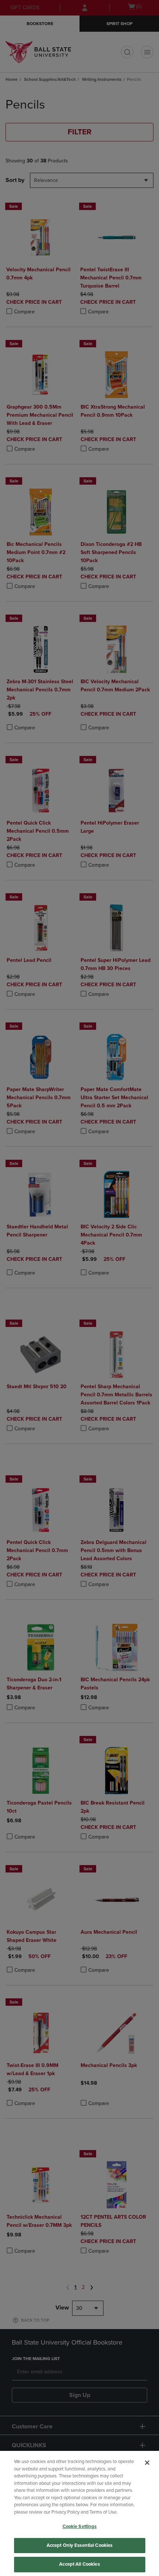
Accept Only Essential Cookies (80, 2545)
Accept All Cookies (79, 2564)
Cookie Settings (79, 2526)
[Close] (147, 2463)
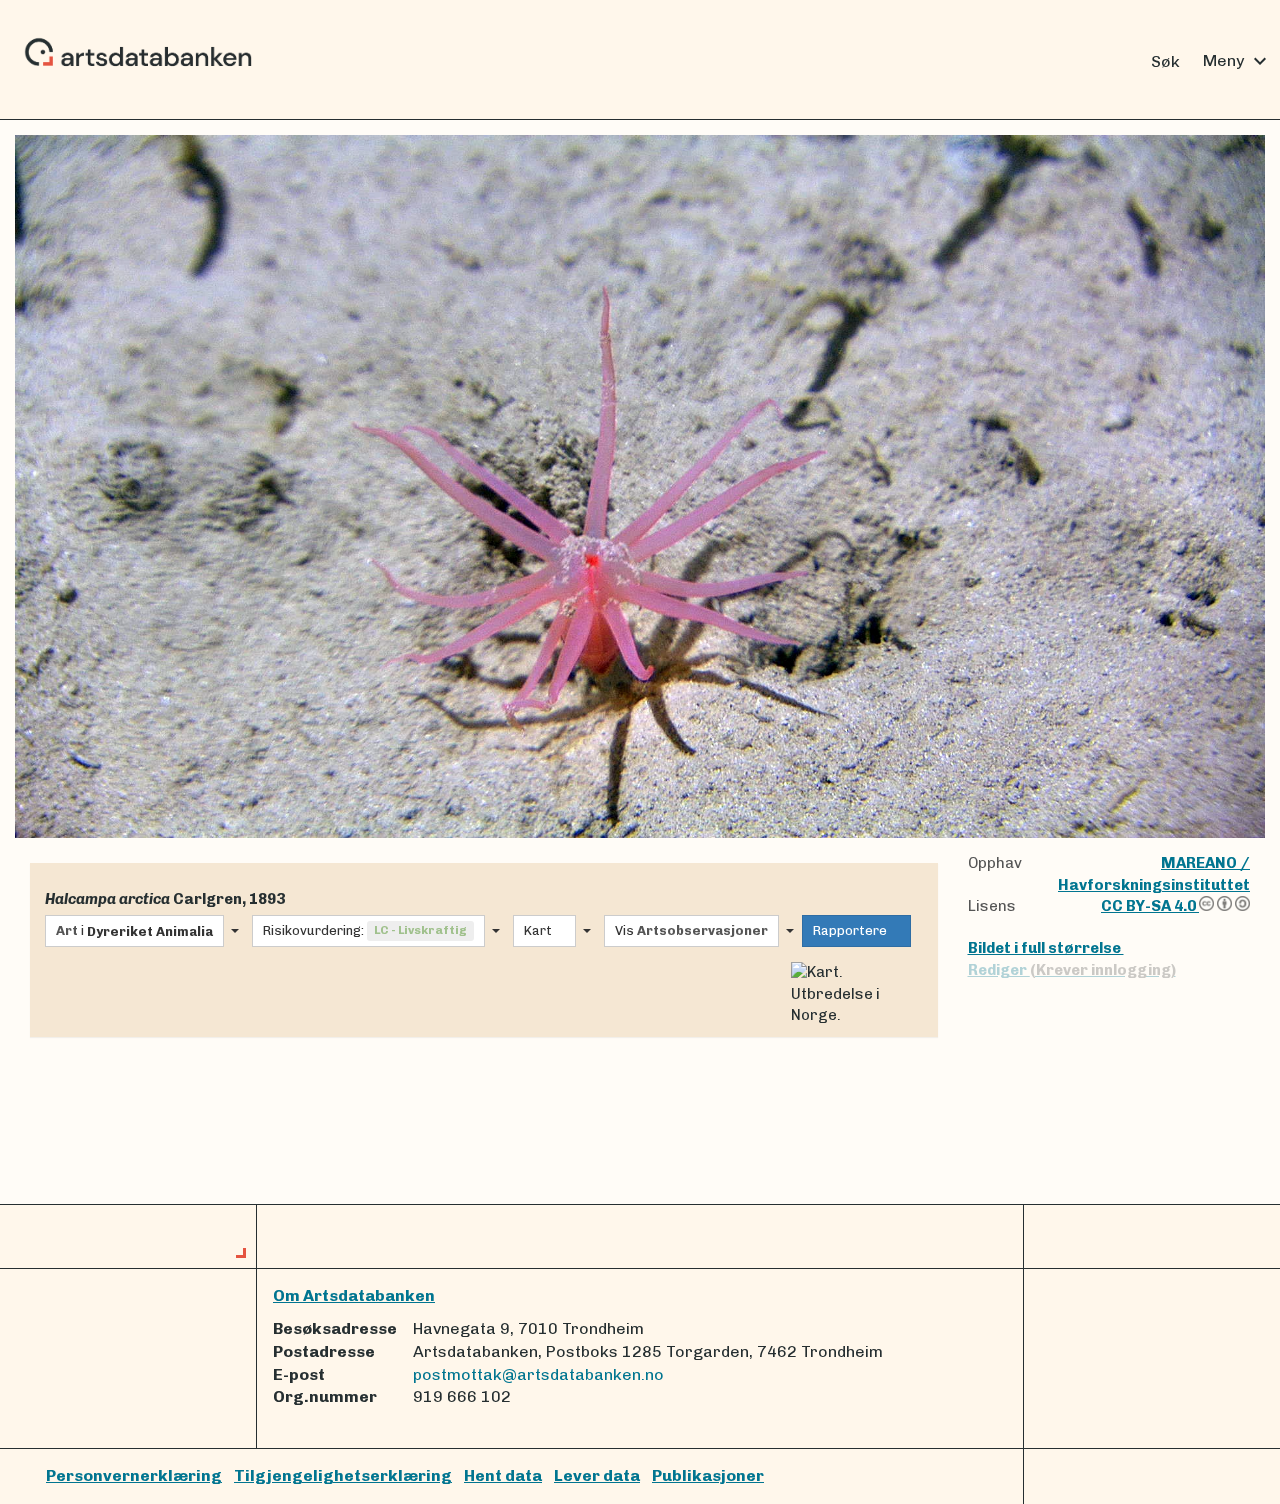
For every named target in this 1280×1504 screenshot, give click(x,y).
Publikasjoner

---+---

▸ **ACTIVITY**: Leaving out the pictures, restate word for word the lines above from the one containing "Cookie Settings (79, 2526)" through the end of the records, both ends included.

▸ **WRITTEN SOLUTION**:
Cookie Settings (79, 2526)
[Close] (147, 2463)
For every named target in this 1280×1504 screenshot, give click(x,y).
Publikasjoner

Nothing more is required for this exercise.